In the nuclear fuel complex, magnesium diuranate is processed to produce UO(2) through different chemical and metallurgical processes. UO(2) powder is compacted to produce uranium pallets as fuel. International Commission on Radiological Protection has considered default particle size of 5-mum activity median aerodynamic diameter (AMAD) and 2.5 of geometric standard deviation (GSD) for working out dose coefficients. There is a likelihood of variation in the particle size during each stage of operation. The present study is undertaken to determine the prevailing uranium aerosol size distribution at every stage of operation using Anderson impactor with glass fibre filter paper as collection substrate. AMAD and respective GSD were determined. Aerosol size distribution was studied. Airborne uranium concentration was found to be higher for higher particle sizes in all areas. Average AMAD for different locations varied from 5.8 to 7.7 mum with GSD from 1.63 to 6.73 and the ratio of calculated ALI to standard varies from 1.13 to 1.55.

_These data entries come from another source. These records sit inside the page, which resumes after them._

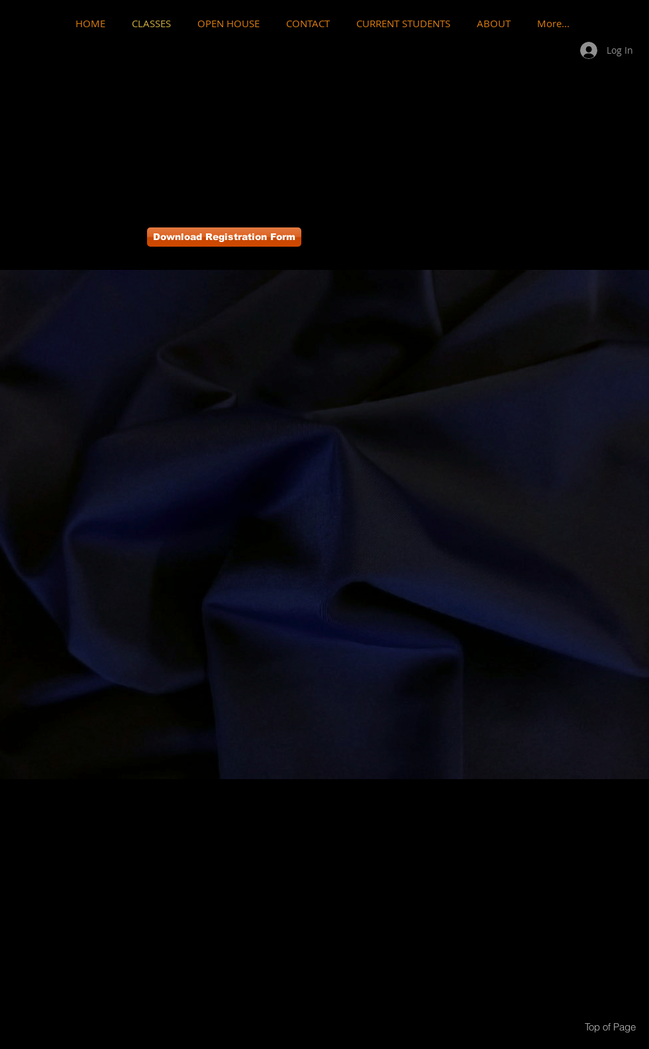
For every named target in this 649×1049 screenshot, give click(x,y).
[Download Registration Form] (224, 237)
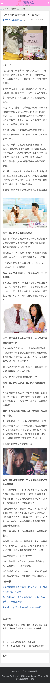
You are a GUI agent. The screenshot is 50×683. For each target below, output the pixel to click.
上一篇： (7, 642)
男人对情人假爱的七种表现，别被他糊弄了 (23, 607)
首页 (7, 9)
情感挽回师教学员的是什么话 (23, 642)
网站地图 (15, 671)
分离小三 (15, 9)
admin (6, 20)
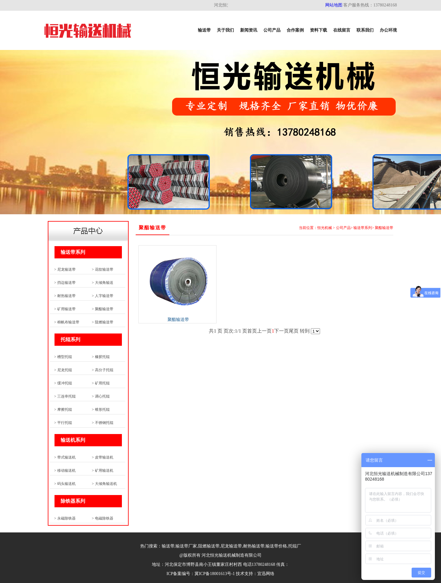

在核燃料综合设施中,重铀酸镁经过不同的化学和冶金工艺处理以生产二氧化铀。二氧化铀粉末被压实制成铀芯块作为燃料。国际放射防护委员会在计算剂量系数时,默认颗粒大小为5微米的活度中值空气动力学直径(AMAD)以及2.5的几何标准偏差(GSD)。在操作的每个阶段,颗粒大小都有可能发生变化。本研究旨在使用以玻璃纤维滤纸为收集基质的安德森撞击器,确定操作各阶段中当前铀气溶胶的大小分布。测定了AMAD和各自的GSD。研究了气溶胶大小分布。发现所有区域中,较大颗粒尺寸的空气中铀浓度更高。不同位置的平均AMAD在5.8至7.7微米之间变化,GSD在1.63至6.73之间,计算得出的吸入空气量(ALI)与标准值的比值在1.13至1.55之间。